NY: Selection of Expert Protected by Professional Judgment Defense

Healy v. Finz & Finz PC, 2011 NY Slip Op 1616, App. Div. 2nd Dept., 2011. 

Facts: The plaintiffs retained the defendant law firm to represent them in the underlying medical malpractice action, in which they alleged that the doctors should have delivered plaintiffs’ surviving babies immediately after learning that one of the three fetuses had died, and that the delay caused injury to one surviving child.

The plaintiffs’ expert medical witnesses were unable to testify as to when the injury occurred, however, and the trial court held that the plaintiffs could not establish the proximate cause element of medical malpractice.
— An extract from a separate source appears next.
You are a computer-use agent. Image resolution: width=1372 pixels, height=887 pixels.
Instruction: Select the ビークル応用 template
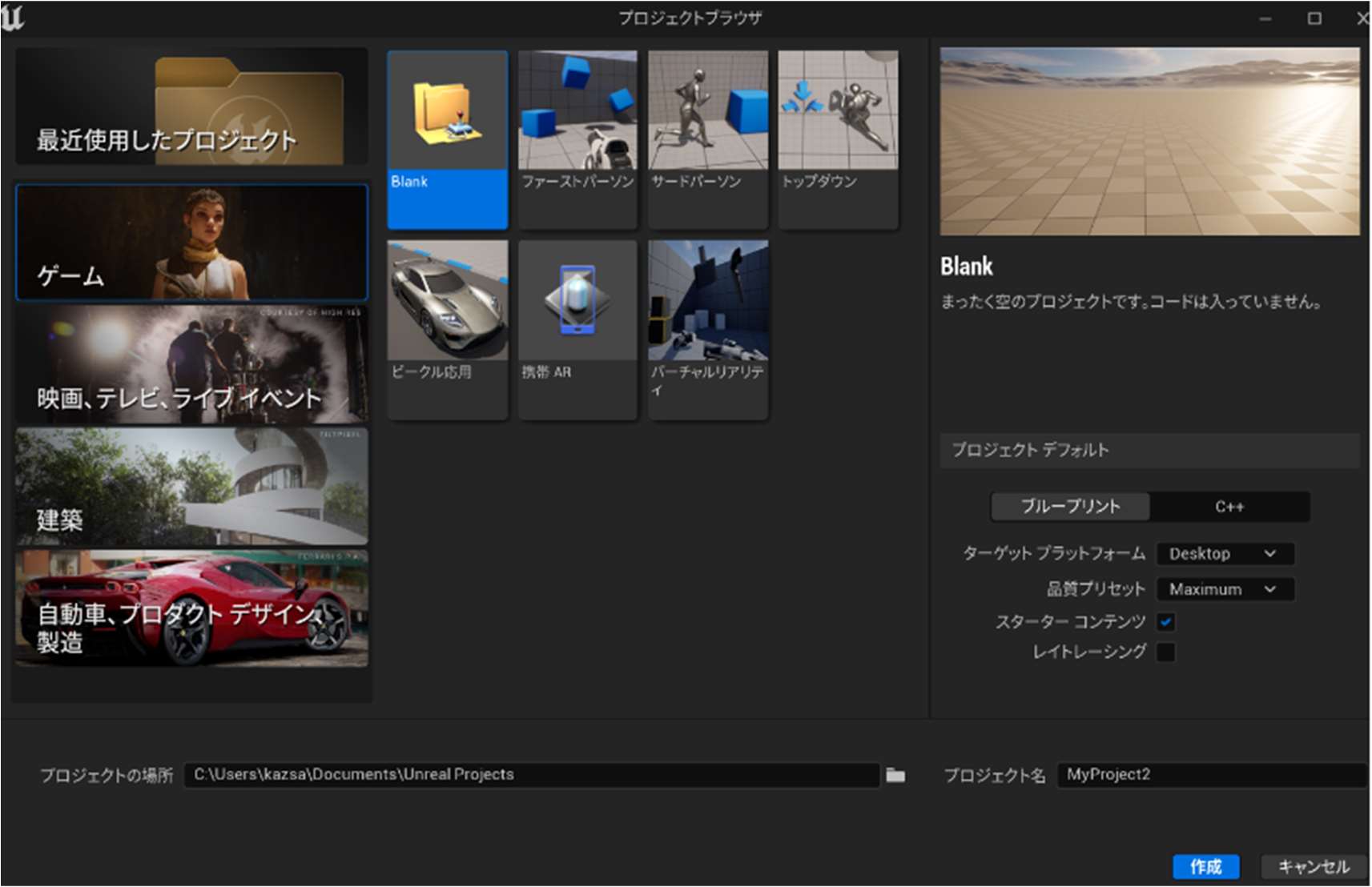[x=447, y=302]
The appellate court affirmed. Shortly thereafter, plaintiffs filed suit against their former attorneys. 

Issues: Were plaintiffs’ former attorneys liable for the consequences of the experts’ inability to testify to key information? 

Ruling: No. 

The defendant attorneys presented affidavits from medical experts in the legal malpractice action alleging that the injury would have occurred immediately upon the death of one fetus in any event – a position directly adverse to that of their former client in the medical malpractice action. The Court allowed this, and in support of its decision to grant summary judgment to the defendants, provided: 

Attorneys are free to select among reasonable courses of action in prosecuting clients’ cases without thereby exposing themselves to liability for malpractice…[T]he firm demonstrated that it could not have proven proximate cause in the underlying medical malpractice action, and [] the plaintiffs failed to raise a triable issue of fact in opposition…

Lesson: In New York, the professional judgment rule can serve as a defense to a claim for legal malpractice alleging negligent selection of experts. Further, the Courts will allow the defendant attorneys to submit expert testimony in the legal malpractice action that is directly at odds with the position they advanced on behalf of their client in the underlying action.